A Myristoyl Amide Derivative of Doxycycline Potently Targets Cancer Stem Cells (CSCs) and Prevents Spontaneous Metastasis, Without Retaining Antibiotic Activity

Abstract

This study details the synthesis and biological evaluation of Doxy-Myr, a novel derivative of Doxycycline designed to selectively target cancer stem cells (CSCs). By attaching a myristic acid moiety to 9-amino-Doxycycline, researchers enhanced the compound's potency against CSCs, achieving over fivefold increased efficacy compared to the parent compound. Doxy-Myr demonstrated significant inhibition of CSC propagation in vitro and effectively prevented metastasis in vivo, without affecting the viability of normal cells or exhibiting antibiotic activity.

Key Findings

• Enhanced Potency: Doxy-Myr exhibited an IC₅₀ of 3.46 μM in inhibiting 3D mammosphere formation of MCF7 CSCs, compared to 18.1 μM for Doxycycline, indicating over fivefold increased potency.
• Selective Targeting: The compound did not affect the viability of MCF7 cells or normal fibroblasts grown as 2D monolayers, highlighting its selectivity for CSCs.
• Lack of Antibiotic Activity: Doxy-Myr showed no inhibitory effects on the growth of gram-negative (E. coli) and gram-positive (S. aureus) bacteria, suggesting a reduced risk of promoting antibiotic resistance.
• In Vivo Efficacy: In a chick embryo model, Doxy-Myr significantly inhibited metastasis of MDA-MB-231 breast cancer cells without affecting primary tumor growth or causing toxicity.
• Structure-Activity Relationship: Analogues with shorter (lauric acid) or longer (palmitic acid) fatty acid chains were less effective, indicating the 14-carbon myristic acid provides optimal activity.

Methodology

Researchers synthesized Doxy-Myr by covalently attaching a myristic acid moiety to 9-amino-Doxycycline.
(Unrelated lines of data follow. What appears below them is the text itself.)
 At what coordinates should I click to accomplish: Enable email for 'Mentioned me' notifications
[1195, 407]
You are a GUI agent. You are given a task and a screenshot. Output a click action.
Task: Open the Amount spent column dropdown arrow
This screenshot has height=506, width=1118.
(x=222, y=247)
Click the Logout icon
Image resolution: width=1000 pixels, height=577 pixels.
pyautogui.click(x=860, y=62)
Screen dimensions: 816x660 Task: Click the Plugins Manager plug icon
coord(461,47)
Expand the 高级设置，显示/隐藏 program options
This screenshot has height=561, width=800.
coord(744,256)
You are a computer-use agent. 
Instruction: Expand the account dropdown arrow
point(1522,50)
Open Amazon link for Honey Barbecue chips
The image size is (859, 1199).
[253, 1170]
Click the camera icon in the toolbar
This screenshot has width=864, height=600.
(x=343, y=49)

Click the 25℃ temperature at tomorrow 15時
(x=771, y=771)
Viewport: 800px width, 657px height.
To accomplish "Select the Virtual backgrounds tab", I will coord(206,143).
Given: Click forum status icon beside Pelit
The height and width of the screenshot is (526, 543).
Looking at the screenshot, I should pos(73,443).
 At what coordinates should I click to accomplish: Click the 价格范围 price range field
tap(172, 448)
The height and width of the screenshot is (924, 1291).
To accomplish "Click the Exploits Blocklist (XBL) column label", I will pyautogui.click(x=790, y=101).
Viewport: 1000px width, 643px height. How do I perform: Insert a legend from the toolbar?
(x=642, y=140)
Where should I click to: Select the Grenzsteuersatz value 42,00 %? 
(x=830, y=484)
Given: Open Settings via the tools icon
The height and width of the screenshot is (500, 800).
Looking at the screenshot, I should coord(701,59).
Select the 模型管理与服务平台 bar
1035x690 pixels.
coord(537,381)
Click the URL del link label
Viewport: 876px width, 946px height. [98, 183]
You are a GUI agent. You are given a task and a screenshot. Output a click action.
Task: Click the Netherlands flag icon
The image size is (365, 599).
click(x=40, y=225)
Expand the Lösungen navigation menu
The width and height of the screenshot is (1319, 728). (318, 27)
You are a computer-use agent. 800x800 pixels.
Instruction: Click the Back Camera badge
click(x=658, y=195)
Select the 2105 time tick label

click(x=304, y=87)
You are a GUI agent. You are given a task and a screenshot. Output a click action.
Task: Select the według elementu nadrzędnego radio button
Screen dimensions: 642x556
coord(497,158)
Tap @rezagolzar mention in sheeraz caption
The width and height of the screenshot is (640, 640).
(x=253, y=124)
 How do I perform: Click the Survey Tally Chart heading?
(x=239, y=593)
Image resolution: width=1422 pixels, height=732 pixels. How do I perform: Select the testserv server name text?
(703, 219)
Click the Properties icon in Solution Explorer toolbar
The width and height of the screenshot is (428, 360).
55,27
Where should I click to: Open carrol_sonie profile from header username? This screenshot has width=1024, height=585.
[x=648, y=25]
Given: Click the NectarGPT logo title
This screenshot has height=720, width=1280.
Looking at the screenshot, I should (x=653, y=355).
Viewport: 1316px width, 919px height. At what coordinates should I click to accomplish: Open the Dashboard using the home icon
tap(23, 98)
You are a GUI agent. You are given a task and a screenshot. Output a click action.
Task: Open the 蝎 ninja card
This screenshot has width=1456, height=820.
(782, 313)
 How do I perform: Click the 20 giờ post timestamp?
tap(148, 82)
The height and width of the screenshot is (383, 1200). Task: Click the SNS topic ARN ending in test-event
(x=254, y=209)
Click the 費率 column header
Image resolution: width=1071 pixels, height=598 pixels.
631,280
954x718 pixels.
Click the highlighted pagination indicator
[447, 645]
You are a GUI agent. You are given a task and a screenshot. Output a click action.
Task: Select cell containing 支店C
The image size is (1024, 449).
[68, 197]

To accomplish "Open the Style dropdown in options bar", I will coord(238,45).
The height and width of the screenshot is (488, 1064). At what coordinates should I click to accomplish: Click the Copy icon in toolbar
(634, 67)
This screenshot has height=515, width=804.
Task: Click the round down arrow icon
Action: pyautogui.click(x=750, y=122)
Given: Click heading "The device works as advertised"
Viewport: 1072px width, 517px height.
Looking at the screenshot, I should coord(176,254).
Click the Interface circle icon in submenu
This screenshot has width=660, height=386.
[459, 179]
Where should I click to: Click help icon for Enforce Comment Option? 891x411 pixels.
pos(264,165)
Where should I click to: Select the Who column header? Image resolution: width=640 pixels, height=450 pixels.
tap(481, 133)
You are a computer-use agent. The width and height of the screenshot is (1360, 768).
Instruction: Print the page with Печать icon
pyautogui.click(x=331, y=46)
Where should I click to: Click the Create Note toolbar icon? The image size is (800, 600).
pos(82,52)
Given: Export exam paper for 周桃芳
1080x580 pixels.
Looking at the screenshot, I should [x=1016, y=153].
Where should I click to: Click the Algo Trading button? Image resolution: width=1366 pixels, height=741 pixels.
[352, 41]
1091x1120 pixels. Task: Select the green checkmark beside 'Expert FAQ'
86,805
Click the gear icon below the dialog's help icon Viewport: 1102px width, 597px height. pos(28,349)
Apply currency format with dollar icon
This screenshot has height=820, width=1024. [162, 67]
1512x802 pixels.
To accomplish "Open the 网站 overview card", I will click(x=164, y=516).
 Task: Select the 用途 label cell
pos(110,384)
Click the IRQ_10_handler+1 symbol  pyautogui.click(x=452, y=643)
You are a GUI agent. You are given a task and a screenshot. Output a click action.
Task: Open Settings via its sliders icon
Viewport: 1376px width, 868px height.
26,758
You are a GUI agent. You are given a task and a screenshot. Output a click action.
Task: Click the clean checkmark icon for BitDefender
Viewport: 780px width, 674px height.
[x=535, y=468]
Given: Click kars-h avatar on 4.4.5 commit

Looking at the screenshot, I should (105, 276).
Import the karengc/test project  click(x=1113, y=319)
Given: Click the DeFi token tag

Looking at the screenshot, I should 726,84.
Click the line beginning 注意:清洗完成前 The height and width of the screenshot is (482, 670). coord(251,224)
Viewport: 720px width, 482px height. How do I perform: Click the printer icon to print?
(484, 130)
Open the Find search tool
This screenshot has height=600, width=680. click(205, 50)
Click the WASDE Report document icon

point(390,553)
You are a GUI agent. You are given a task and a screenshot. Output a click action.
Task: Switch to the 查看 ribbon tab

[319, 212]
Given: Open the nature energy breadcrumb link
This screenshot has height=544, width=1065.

The compound's efficacy was assessed using 3D mammosphere assays to evaluate CSC propagation. Selectivity was tested on MCF7 cells and normal fibroblasts in 2D cultures. Antibiotic activity was evaluated against E. coli and S. aureus. In vivo efficacy was determined using a chick embryo chorioallantoic membrane (CAM) model to assess metastasis and toxicity.

Conclusion

Doxy-Myr represents a promising therapeutic candidate for targeting CSCs and preventing metastasis. Its enhanced potency, selectivity, lack of antibiotic activity, and efficacy in vivo suggest potential for further development as an anti-cancer agent with minimized risk of antibiotic resistance.